§ WHAT THE TASK ASKS:
From the first line to the last, write out the material exactly.

§ MATERIAL PROVIDED:
....

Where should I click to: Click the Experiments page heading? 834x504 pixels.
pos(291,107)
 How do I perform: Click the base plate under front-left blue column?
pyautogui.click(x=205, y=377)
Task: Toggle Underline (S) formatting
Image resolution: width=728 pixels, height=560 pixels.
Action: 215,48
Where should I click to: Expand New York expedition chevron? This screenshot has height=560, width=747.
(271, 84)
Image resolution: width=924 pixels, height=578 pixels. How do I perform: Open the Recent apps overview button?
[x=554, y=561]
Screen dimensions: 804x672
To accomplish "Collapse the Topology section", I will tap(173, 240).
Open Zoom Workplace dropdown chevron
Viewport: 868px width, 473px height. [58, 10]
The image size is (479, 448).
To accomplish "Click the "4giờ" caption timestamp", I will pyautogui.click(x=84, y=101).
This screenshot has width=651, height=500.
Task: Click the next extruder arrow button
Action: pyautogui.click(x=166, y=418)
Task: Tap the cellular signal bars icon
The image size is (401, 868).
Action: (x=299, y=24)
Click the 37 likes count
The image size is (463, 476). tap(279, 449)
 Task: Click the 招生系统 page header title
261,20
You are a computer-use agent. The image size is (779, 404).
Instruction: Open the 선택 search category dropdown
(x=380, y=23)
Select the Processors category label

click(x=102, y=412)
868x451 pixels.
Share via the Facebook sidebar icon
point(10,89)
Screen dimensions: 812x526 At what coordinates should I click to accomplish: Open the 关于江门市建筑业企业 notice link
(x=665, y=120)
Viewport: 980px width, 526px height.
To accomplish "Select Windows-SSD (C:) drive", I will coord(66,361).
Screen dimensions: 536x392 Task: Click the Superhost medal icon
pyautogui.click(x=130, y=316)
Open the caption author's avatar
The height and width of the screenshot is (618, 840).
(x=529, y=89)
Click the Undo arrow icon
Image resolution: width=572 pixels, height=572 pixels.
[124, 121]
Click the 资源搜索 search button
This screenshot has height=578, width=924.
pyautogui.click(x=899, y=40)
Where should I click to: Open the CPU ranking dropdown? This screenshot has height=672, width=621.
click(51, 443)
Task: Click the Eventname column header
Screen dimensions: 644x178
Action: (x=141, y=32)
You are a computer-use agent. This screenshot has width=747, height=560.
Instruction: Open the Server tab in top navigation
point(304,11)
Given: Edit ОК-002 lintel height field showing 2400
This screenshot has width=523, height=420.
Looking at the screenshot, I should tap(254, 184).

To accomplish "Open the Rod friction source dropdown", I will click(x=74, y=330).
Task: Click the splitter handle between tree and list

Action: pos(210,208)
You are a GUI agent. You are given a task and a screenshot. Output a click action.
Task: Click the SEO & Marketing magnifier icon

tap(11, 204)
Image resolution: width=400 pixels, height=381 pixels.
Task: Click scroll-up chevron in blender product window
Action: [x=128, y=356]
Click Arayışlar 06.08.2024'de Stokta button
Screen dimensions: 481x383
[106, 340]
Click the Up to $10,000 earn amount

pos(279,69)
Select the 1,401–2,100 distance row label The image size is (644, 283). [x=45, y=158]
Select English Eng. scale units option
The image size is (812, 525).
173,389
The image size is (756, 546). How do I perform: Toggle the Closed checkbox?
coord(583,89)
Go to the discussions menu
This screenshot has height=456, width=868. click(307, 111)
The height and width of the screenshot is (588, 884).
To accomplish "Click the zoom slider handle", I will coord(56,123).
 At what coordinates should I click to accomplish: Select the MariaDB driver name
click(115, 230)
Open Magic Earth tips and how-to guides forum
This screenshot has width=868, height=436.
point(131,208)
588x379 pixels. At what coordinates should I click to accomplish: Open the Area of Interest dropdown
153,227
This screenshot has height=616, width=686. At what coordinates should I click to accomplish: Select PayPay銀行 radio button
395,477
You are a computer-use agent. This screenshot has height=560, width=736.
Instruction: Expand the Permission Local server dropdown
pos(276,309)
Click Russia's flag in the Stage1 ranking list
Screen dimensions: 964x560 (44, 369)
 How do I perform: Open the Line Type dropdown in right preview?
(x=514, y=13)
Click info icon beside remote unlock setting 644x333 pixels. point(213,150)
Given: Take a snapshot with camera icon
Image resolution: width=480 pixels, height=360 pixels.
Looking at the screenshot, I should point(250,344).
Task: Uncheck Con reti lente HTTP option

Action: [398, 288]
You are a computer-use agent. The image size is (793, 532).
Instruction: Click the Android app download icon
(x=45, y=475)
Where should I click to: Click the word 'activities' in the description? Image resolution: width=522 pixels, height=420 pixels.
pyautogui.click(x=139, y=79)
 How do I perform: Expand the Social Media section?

....

§ EXERCISE SOLUTION:
Where should I click to: Click the Experiments page heading? 834x504 pixels.
pos(291,107)
 How do I perform: Click the base plate under front-left blue column?
pyautogui.click(x=205, y=377)
Task: Toggle Underline (S) formatting
Image resolution: width=728 pixels, height=560 pixels.
Action: 215,48
Where should I click to: Expand New York expedition chevron? This screenshot has height=560, width=747.
(271, 84)
Image resolution: width=924 pixels, height=578 pixels. How do I perform: Open the Recent apps overview button?
[x=554, y=561]
Screen dimensions: 804x672
To accomplish "Collapse the Topology section", I will tap(173, 240).
Open Zoom Workplace dropdown chevron
Viewport: 868px width, 473px height. [58, 10]
The image size is (479, 448).
To accomplish "Click the "4giờ" caption timestamp", I will pyautogui.click(x=84, y=101).
This screenshot has width=651, height=500.
Task: Click the next extruder arrow button
Action: pyautogui.click(x=166, y=418)
Task: Tap the cellular signal bars icon
The image size is (401, 868).
Action: (x=299, y=24)
Click the 37 likes count
The image size is (463, 476). tap(279, 449)
 Task: Click the 招生系统 page header title
261,20
You are a computer-use agent. The image size is (779, 404).
Instruction: Open the 선택 search category dropdown
(x=380, y=23)
Select the Processors category label

click(x=102, y=412)
868x451 pixels.
Share via the Facebook sidebar icon
point(10,89)
Screen dimensions: 812x526 At what coordinates should I click to accomplish: Open the 关于江门市建筑业企业 notice link
(x=665, y=120)
Viewport: 980px width, 526px height.
To accomplish "Select Windows-SSD (C:) drive", I will coord(66,361).
Screen dimensions: 536x392 Task: Click the Superhost medal icon
pyautogui.click(x=130, y=316)
Open the caption author's avatar
The height and width of the screenshot is (618, 840).
(x=529, y=89)
Click the Undo arrow icon
Image resolution: width=572 pixels, height=572 pixels.
[124, 121]
Click the 资源搜索 search button
This screenshot has height=578, width=924.
pyautogui.click(x=899, y=40)
Where should I click to: Open the CPU ranking dropdown? This screenshot has height=672, width=621.
click(51, 443)
Task: Click the Eventname column header
Screen dimensions: 644x178
Action: (x=141, y=32)
You are a computer-use agent. This screenshot has width=747, height=560.
Instruction: Open the Server tab in top navigation
point(304,11)
Given: Edit ОК-002 lintel height field showing 2400
This screenshot has width=523, height=420.
Looking at the screenshot, I should tap(254, 184).

To accomplish "Open the Rod friction source dropdown", I will click(x=74, y=330).
Task: Click the splitter handle between tree and list

Action: pos(210,208)
You are a GUI agent. You are given a task and a screenshot. Output a click action.
Task: Click the SEO & Marketing magnifier icon

tap(11, 204)
Image resolution: width=400 pixels, height=381 pixels.
Task: Click scroll-up chevron in blender product window
Action: [x=128, y=356]
Click Arayışlar 06.08.2024'de Stokta button
Screen dimensions: 481x383
[106, 340]
Click the Up to $10,000 earn amount

pos(279,69)
Select the 1,401–2,100 distance row label The image size is (644, 283). [x=45, y=158]
Select English Eng. scale units option
The image size is (812, 525).
173,389
The image size is (756, 546). How do I perform: Toggle the Closed checkbox?
coord(583,89)
Go to the discussions menu
This screenshot has height=456, width=868. click(307, 111)
The height and width of the screenshot is (588, 884).
To accomplish "Click the zoom slider handle", I will coord(56,123).
 At what coordinates should I click to accomplish: Select the MariaDB driver name
click(115, 230)
Open Magic Earth tips and how-to guides forum
This screenshot has width=868, height=436.
point(131,208)
588x379 pixels. At what coordinates should I click to accomplish: Open the Area of Interest dropdown
153,227
This screenshot has height=616, width=686. At what coordinates should I click to accomplish: Select PayPay銀行 radio button
395,477
You are a computer-use agent. This screenshot has height=560, width=736.
Instruction: Expand the Permission Local server dropdown
pos(276,309)
Click Russia's flag in the Stage1 ranking list
Screen dimensions: 964x560 (44, 369)
 How do I perform: Open the Line Type dropdown in right preview?
(x=514, y=13)
Click info icon beside remote unlock setting 644x333 pixels. point(213,150)
Given: Take a snapshot with camera icon
Image resolution: width=480 pixels, height=360 pixels.
Looking at the screenshot, I should point(250,344).
Task: Uncheck Con reti lente HTTP option

Action: [398, 288]
You are a computer-use agent. The image size is (793, 532).
Instruction: Click the Android app download icon
(x=45, y=475)
Where should I click to: Click the word 'activities' in the description? Image resolution: width=522 pixels, height=420 pixels.
pyautogui.click(x=139, y=79)
 How do I perform: Expand the Social Media section?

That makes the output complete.